[Dataset entries]
════════════════════

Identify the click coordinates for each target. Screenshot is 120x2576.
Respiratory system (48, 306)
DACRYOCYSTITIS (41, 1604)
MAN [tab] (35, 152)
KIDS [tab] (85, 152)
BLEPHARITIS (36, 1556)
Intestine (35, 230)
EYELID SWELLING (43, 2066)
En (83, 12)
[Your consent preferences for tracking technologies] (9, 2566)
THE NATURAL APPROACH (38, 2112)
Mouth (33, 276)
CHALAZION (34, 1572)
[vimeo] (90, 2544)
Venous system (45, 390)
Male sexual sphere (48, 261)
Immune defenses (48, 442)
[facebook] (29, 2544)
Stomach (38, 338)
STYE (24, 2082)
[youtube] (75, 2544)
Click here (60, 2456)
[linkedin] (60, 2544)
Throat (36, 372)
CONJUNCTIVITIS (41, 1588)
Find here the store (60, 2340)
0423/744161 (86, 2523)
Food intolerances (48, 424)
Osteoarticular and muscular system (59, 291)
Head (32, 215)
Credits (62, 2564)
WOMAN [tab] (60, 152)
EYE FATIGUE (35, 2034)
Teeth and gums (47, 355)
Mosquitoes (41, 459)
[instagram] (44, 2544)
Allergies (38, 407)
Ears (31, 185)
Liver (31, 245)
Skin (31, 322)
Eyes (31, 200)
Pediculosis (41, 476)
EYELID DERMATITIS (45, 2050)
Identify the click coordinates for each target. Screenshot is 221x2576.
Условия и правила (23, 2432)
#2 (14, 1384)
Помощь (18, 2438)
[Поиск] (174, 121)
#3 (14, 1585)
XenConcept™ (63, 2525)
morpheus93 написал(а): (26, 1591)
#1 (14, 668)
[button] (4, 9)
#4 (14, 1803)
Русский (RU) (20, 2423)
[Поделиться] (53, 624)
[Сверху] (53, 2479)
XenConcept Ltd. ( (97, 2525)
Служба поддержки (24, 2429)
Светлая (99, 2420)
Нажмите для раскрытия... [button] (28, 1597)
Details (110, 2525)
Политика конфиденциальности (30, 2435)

════════════════════

WORK INSTRUCTIONS: Give back exactly the lines above, from the line containing "[instagram] (44, 2544)" through the line containing "Условия и правила (23, 2432)", with both end lines and nothing more.

REPLY TO THE EXERCISE:
[instagram] (44, 2544)
Allergies (38, 407)
Ears (31, 185)
Liver (31, 245)
Skin (31, 322)
Eyes (31, 200)
Pediculosis (41, 476)
EYELID DERMATITIS (45, 2050)
Identify the click coordinates for each target. Screenshot is 221x2576.
Условия и правила (23, 2432)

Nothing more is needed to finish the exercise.